不过我不怪她,我也不记恨她,她是个女人,我无法要求他能跟我同甘共苦,只要她以后能照顾好我们的女儿。
我也不想让我的女儿看到这个时候的我自己。
听了王昊的话,我很不是滋味,我不知道该怎样安慰他,甚至都不敢看他的眼睛,我只好低着头一直削苹果,他说他吃不了,我没有听,只是还一直低着头削,一直削完了整盘子的水果。
我觉得,这一次,我一定要帮他,一定要帮他。
老王那边现在一定是瞒不住的了,毕竟需要那么大的一笔钱,而且我还的频繁的出入医院。
我跟老王说,医院里的那个可怜的人,是我之前的老同学,之前很照顾我,只不过现在他生病了,而且很重。
老王没有说什么,他只是给了我一张卡,我也没有讲谢谢。
我想这辈子,我可能最幸运的事情并不是遇到过王昊,老王在我这里,更像是亲人或者一个谈了好久的老朋友。

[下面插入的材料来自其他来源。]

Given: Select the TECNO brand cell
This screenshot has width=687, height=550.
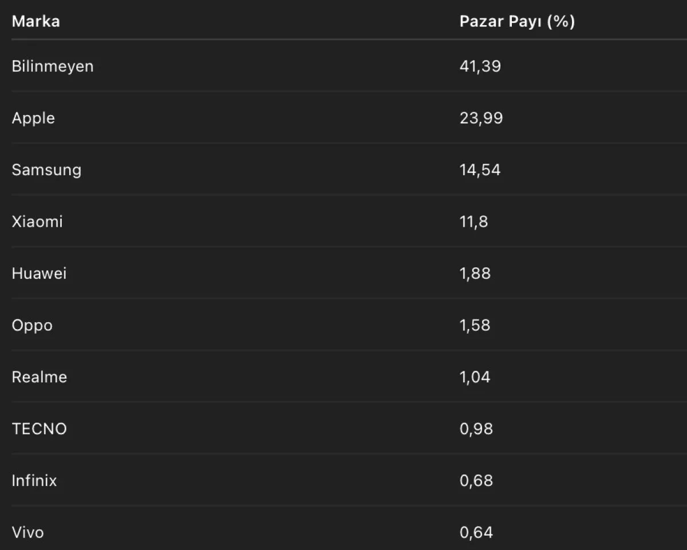Looking at the screenshot, I should (39, 429).
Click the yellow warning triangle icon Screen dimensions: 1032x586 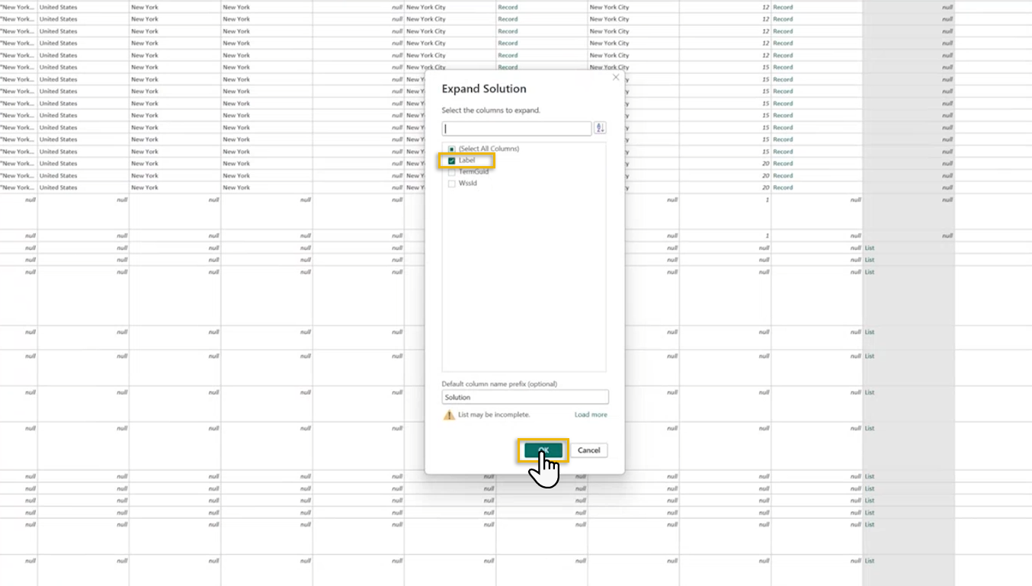tap(449, 415)
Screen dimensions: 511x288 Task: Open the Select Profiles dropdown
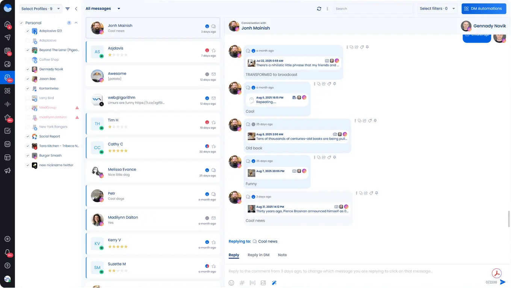tap(40, 9)
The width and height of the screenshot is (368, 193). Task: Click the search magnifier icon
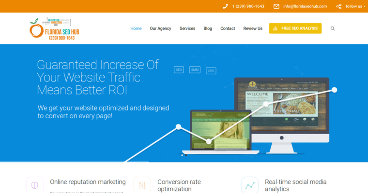click(333, 28)
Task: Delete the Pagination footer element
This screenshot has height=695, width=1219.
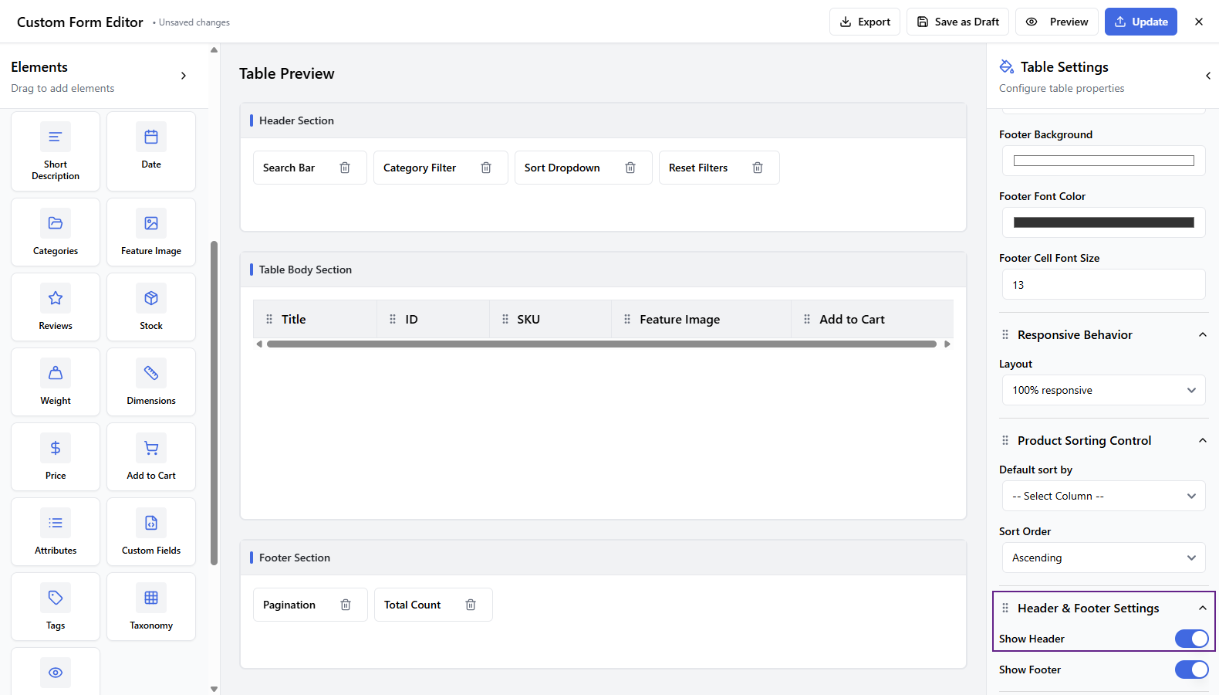Action: [346, 605]
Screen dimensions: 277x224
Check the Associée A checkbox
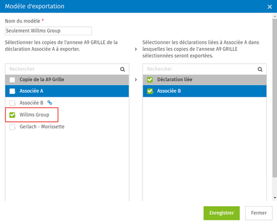[12, 91]
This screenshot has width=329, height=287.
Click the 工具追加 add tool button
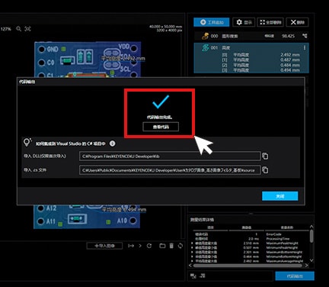click(212, 22)
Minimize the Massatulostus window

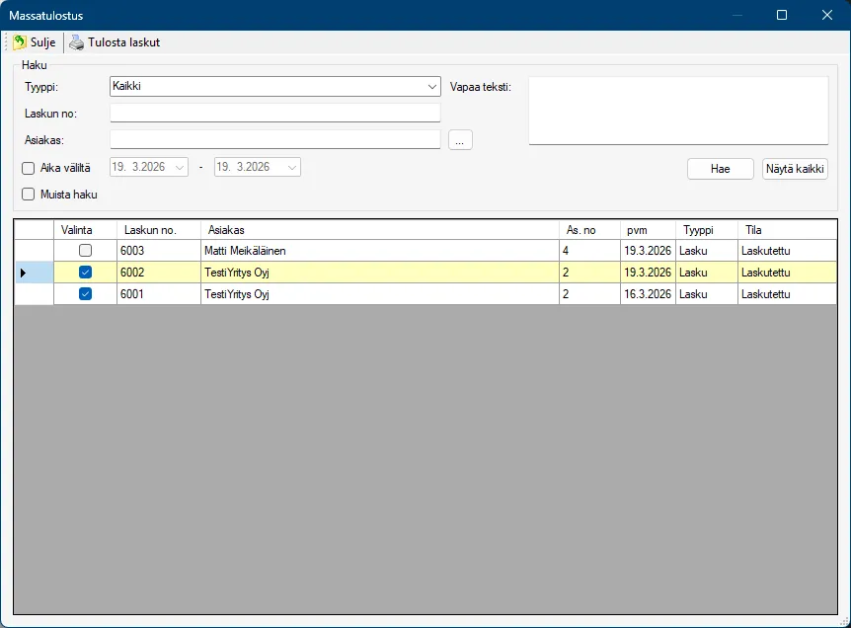point(735,15)
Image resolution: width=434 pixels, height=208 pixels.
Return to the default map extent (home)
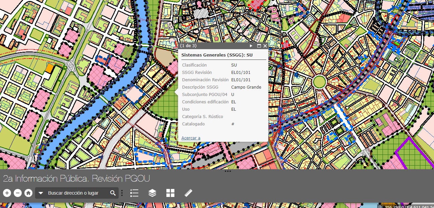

我给他足够的自由,他给我足够的尊严,其实这就够了,还有何求?
我不懂医,读书也少,医生说那是肾病引起的神经系统症状,焦虑,抑郁,最糟糕的情况就是尿毒症性脑病。
有时候我刚从外面打水回来,王昊竟然会问我孩子怎么还没有放学,晚上准备吃些什么。